> EXERCISE OBJECTIVE:
Transcribe every record beneath, precisely as written.
(MATERIAL SUPPLIED Opens)
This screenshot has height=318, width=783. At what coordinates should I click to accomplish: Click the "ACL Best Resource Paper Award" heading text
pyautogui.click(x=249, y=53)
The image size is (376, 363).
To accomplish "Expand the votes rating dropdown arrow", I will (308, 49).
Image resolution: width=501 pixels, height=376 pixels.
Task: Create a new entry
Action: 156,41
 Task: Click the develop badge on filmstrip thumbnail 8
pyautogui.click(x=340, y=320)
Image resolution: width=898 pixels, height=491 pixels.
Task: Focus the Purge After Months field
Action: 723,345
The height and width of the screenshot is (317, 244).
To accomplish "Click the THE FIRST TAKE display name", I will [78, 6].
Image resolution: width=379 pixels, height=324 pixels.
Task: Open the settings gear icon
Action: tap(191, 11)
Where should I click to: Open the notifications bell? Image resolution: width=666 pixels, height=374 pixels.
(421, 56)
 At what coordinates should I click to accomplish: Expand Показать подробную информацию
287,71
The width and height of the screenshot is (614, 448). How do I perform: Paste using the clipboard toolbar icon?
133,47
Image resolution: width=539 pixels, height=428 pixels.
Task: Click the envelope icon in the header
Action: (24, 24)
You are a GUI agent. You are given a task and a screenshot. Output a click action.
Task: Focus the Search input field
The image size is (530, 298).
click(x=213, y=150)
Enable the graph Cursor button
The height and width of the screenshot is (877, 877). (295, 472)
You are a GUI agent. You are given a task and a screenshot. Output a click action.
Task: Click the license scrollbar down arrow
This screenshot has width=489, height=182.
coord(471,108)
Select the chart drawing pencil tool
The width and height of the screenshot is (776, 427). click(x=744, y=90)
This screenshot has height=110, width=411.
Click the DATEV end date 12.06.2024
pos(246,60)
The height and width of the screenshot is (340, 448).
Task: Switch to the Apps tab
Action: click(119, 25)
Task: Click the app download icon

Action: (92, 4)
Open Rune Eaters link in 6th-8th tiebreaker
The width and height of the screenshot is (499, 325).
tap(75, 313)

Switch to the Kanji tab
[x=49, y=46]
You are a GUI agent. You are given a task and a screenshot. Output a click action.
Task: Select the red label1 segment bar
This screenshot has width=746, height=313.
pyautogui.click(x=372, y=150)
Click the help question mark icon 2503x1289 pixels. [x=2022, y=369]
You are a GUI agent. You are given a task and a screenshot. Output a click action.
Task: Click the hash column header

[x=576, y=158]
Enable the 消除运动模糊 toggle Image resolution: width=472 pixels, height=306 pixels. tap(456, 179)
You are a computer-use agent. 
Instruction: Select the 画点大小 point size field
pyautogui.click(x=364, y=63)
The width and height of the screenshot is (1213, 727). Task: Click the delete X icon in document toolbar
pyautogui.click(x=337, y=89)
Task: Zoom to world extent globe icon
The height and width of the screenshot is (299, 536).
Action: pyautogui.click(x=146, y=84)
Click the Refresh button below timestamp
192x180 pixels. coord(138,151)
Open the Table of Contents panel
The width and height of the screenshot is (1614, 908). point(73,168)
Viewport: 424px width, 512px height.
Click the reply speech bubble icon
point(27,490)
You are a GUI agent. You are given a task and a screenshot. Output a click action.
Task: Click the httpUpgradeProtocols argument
(MATERIAL SUPPLIED Closes)
> TASK RESPONSE:
This screenshot has height=318, width=783. At what coordinates should I click to accomplish: Click the "ACL Best Resource Paper Award" heading text
pyautogui.click(x=249, y=53)
The image size is (376, 363).
To accomplish "Expand the votes rating dropdown arrow", I will (308, 49).
Image resolution: width=501 pixels, height=376 pixels.
Task: Create a new entry
Action: 156,41
 Task: Click the develop badge on filmstrip thumbnail 8
pyautogui.click(x=340, y=320)
Image resolution: width=898 pixels, height=491 pixels.
Task: Focus the Purge After Months field
Action: 723,345
The height and width of the screenshot is (317, 244).
To accomplish "Click the THE FIRST TAKE display name", I will [78, 6].
Image resolution: width=379 pixels, height=324 pixels.
Task: Open the settings gear icon
Action: tap(191, 11)
Where should I click to: Open the notifications bell? Image resolution: width=666 pixels, height=374 pixels.
(421, 56)
 At what coordinates should I click to accomplish: Expand Показать подробную информацию
287,71
The width and height of the screenshot is (614, 448). How do I perform: Paste using the clipboard toolbar icon?
133,47
Image resolution: width=539 pixels, height=428 pixels.
Task: Click the envelope icon in the header
Action: (24, 24)
You are a GUI agent. You are given a task and a screenshot. Output a click action.
Task: Focus the Search input field
The image size is (530, 298).
click(x=213, y=150)
Enable the graph Cursor button
The height and width of the screenshot is (877, 877). (295, 472)
You are a GUI agent. You are given a task and a screenshot. Output a click action.
Task: Click the license scrollbar down arrow
This screenshot has width=489, height=182.
coord(471,108)
Select the chart drawing pencil tool
The width and height of the screenshot is (776, 427). click(x=744, y=90)
This screenshot has height=110, width=411.
Click the DATEV end date 12.06.2024
pos(246,60)
The height and width of the screenshot is (340, 448).
Task: Switch to the Apps tab
Action: click(119, 25)
Task: Click the app download icon

Action: (92, 4)
Open Rune Eaters link in 6th-8th tiebreaker
The width and height of the screenshot is (499, 325).
tap(75, 313)

Switch to the Kanji tab
[x=49, y=46]
You are a GUI agent. You are given a task and a screenshot. Output a click action.
Task: Select the red label1 segment bar
This screenshot has width=746, height=313.
pyautogui.click(x=372, y=150)
Click the help question mark icon 2503x1289 pixels. [x=2022, y=369]
You are a GUI agent. You are given a task and a screenshot. Output a click action.
Task: Click the hash column header

[x=576, y=158]
Enable the 消除运动模糊 toggle Image resolution: width=472 pixels, height=306 pixels. tap(456, 179)
You are a computer-use agent. 
Instruction: Select the 画点大小 point size field
pyautogui.click(x=364, y=63)
The width and height of the screenshot is (1213, 727). Task: Click the delete X icon in document toolbar
pyautogui.click(x=337, y=89)
Task: Zoom to world extent globe icon
The height and width of the screenshot is (299, 536).
Action: pyautogui.click(x=146, y=84)
Click the Refresh button below timestamp
192x180 pixels. coord(138,151)
Open the Table of Contents panel
The width and height of the screenshot is (1614, 908). point(73,168)
Viewport: 424px width, 512px height.
Click the reply speech bubble icon
point(27,490)
You are a GUI agent. You are given a task and a screenshot. Output a click action.
Task: Click the httpUpgradeProtocols argument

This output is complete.